E-Mails from the Edge

Description

224 pages
$21.95
ISBN 1-897178-20-4
DDC C813'.54

Publisher

Year

2006

Contributor

Reviewed by Tami Oliphant

Tami Oliphant is a Ph.D. candidate in Library and Information Studies at the University of Western Ontario.

Review

E-Mails from the Edge follows the adventures and career of Constance
Beaman, MBA, as she moves from self-improvement sycophant to corporate
subversive. In a series of frantic and funny emails to her mentor,
Rosalind, Constance reveals the downside of corporate life: the endless
hours, futile and humiliating team-building exercises, bosses to
appease, the theft of ideas, the perils of being a woman in a man’s
world, and the constant threat of redundancy.

We first meet Constance as she embarks on her career at a large
multinational company. Constance is committed to becoming a “Credible
Businesswoman” through continuous self-improvement, delivering
deliverables, giving presentations to the “Big Guys,” appeasing
temperamental bosses, and eating healthy and nutritious food. But when a
colleague dies, Constance is transformed from a corporate warrior into a
corporate culture jammer instead, making a mockery of the company’s
security system, artwork, and new PASSION program.

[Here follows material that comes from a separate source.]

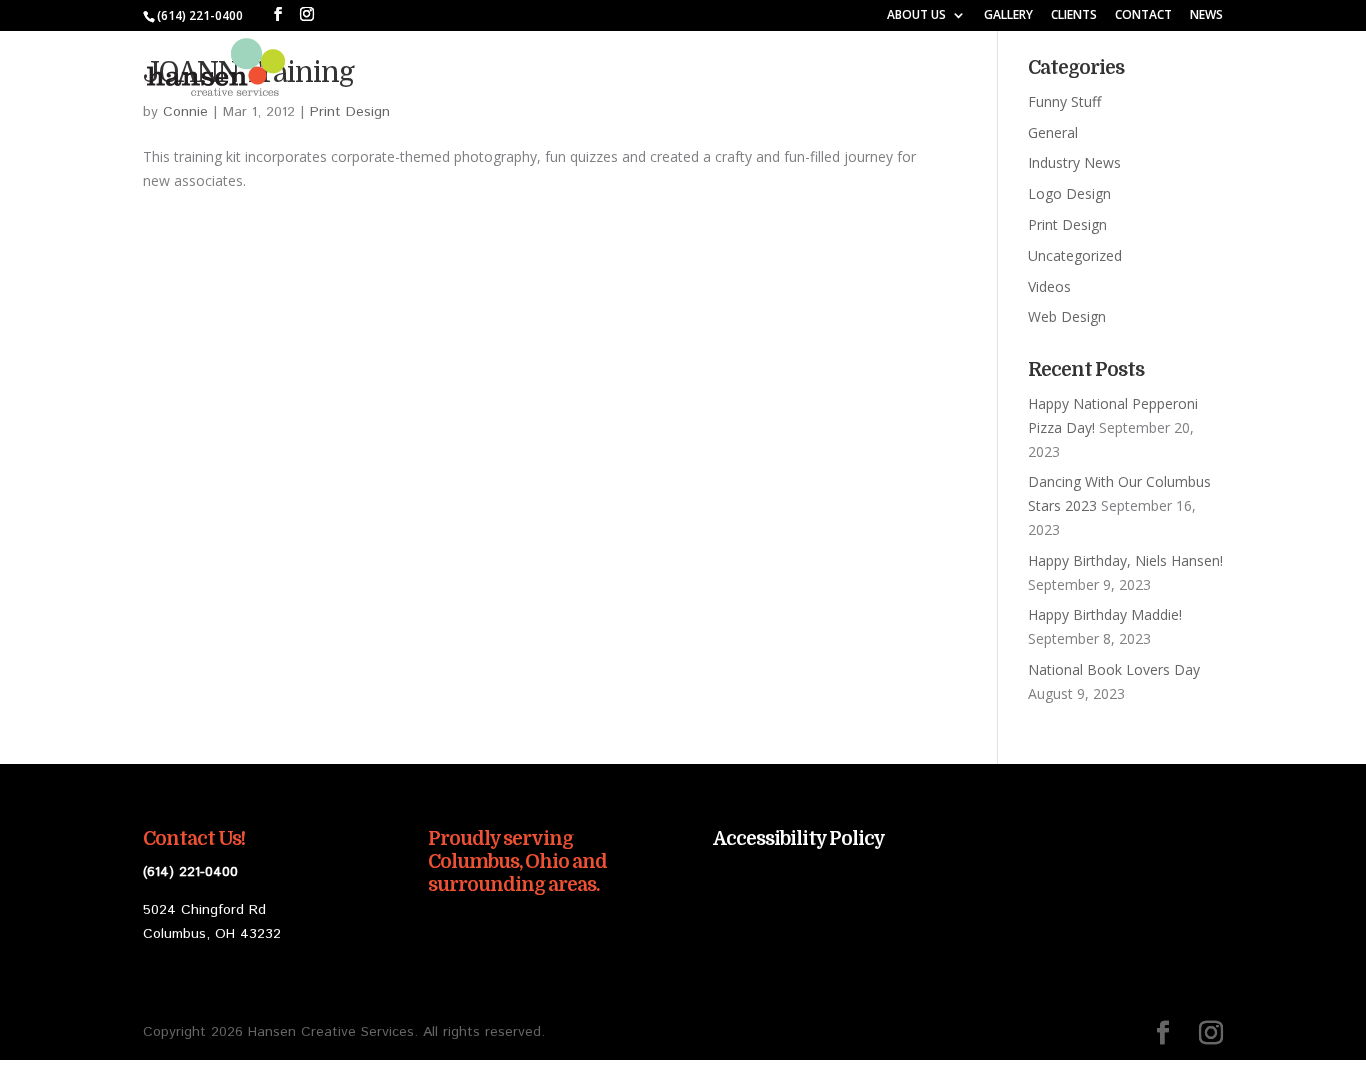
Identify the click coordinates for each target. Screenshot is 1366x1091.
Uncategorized (1075, 255)
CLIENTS (1074, 16)
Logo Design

Lynne Everatt is a regular contributor to The Globe and Mail. Her 15
years’ experience in the corporate world is evident in this
insightful, energetic, and very funny novel. Some readers may have
problems with the book’s email format (the longer emails in particular
are difficult to read), but that is a minor drawback. E-Mails from the
Edge is recommended for all public libraries and MBAs.